Mustafa Ülkü Caner

Mustafa Ülkü Caner

Ters açıdan "bir yol bir kuşak" projesi

Daha önce de bir kaç defa Çin Halk Cumhuriyet’nin “Bir Yol , Bir Kuşak” projesinden bahsetmiştim.

21. Yüz yılın şimdilik en büyük projesi ile Çin 66 ülkede önümüzdeki yıllarda yaklaşık 8 trilyon Dolar , yani 8000 adet 1 milyar Dolar yatırım yapacak.
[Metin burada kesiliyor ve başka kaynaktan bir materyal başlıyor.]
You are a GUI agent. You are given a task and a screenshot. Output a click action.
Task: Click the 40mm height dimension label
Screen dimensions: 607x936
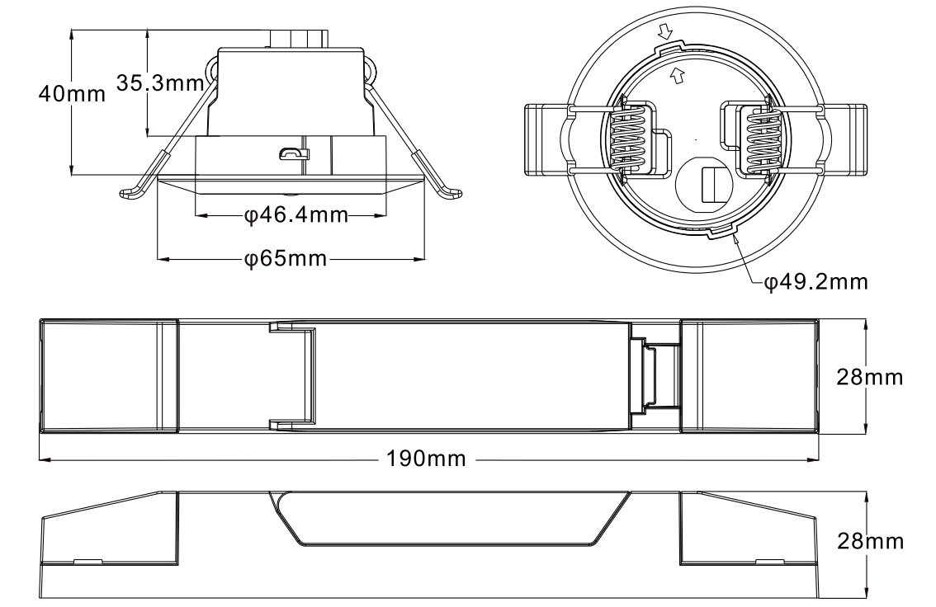pyautogui.click(x=72, y=92)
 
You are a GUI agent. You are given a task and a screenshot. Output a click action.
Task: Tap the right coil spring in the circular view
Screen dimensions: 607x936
pyautogui.click(x=761, y=139)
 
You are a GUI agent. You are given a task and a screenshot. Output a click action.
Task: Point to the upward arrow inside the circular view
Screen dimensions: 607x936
pyautogui.click(x=677, y=76)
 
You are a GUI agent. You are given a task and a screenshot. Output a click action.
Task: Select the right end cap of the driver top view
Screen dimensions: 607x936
pyautogui.click(x=749, y=376)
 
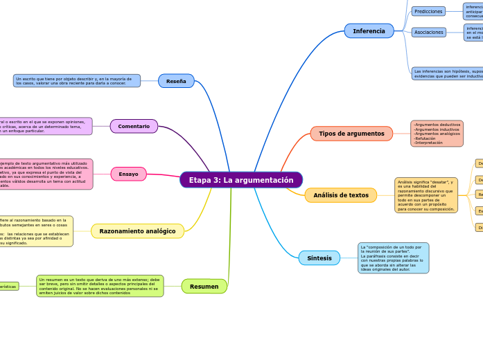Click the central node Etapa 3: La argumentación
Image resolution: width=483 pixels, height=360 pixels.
tap(241, 180)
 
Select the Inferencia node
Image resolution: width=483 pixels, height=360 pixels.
tap(369, 31)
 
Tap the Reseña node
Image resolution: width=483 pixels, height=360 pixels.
tap(176, 81)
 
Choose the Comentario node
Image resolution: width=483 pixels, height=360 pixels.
tap(134, 126)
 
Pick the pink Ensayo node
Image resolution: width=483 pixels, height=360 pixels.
tap(128, 174)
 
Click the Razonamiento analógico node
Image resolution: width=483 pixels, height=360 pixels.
tap(137, 231)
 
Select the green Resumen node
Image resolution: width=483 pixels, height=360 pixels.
tap(204, 286)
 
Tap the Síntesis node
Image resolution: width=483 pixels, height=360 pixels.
tap(319, 258)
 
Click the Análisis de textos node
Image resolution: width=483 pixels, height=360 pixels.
tap(340, 195)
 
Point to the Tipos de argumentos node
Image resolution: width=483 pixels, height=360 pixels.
tap(351, 134)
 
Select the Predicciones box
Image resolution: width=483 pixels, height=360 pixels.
tap(428, 11)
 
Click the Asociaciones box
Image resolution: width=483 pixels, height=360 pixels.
tap(428, 32)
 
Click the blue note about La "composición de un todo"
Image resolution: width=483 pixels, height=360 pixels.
tap(393, 258)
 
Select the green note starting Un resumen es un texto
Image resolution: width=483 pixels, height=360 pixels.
tap(100, 286)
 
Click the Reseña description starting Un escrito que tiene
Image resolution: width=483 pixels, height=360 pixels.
tap(76, 81)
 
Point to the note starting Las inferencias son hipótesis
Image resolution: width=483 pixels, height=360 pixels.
tap(447, 73)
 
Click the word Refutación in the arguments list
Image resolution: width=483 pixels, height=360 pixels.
tap(427, 138)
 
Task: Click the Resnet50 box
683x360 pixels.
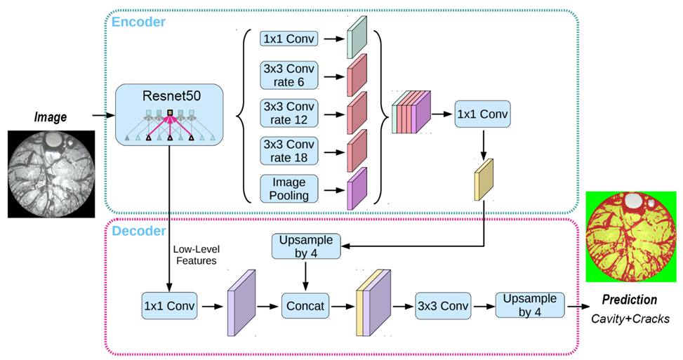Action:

Bu yatırımlar esas olarak Asya ile Avrupa , Afrika , hatta bazı Latin Amerika ülkelerini deniz, kara ve demiryollarıyla bütünleştirecek ve ulaşım harici daha bir çok alanı kapsayan büyük bir global kalkınma ve işbirliği projesidir.

Ülkelerarası ticaret , ulaşım ve iletişim hızla kolaylaşacak ve gelişecek.

Büyük stratejik yatırımlar , limanlar , hızlı tren ağları ve üretim tesisleri ile istihdam ve artı değer geniş bir coğrafyada biraz daha dengeli şekilde yaygınlaşacak.

Bu geniş coğrafyada çok sayıda ülke kalkınması ve aralarındaki işbirliği gelişecek.

Ülkelerarası dengesizlik kısmen azalacak. 

Aşağıdakiler daha hızlı gelişecekler ve ekonomik olarak büyüyecekler.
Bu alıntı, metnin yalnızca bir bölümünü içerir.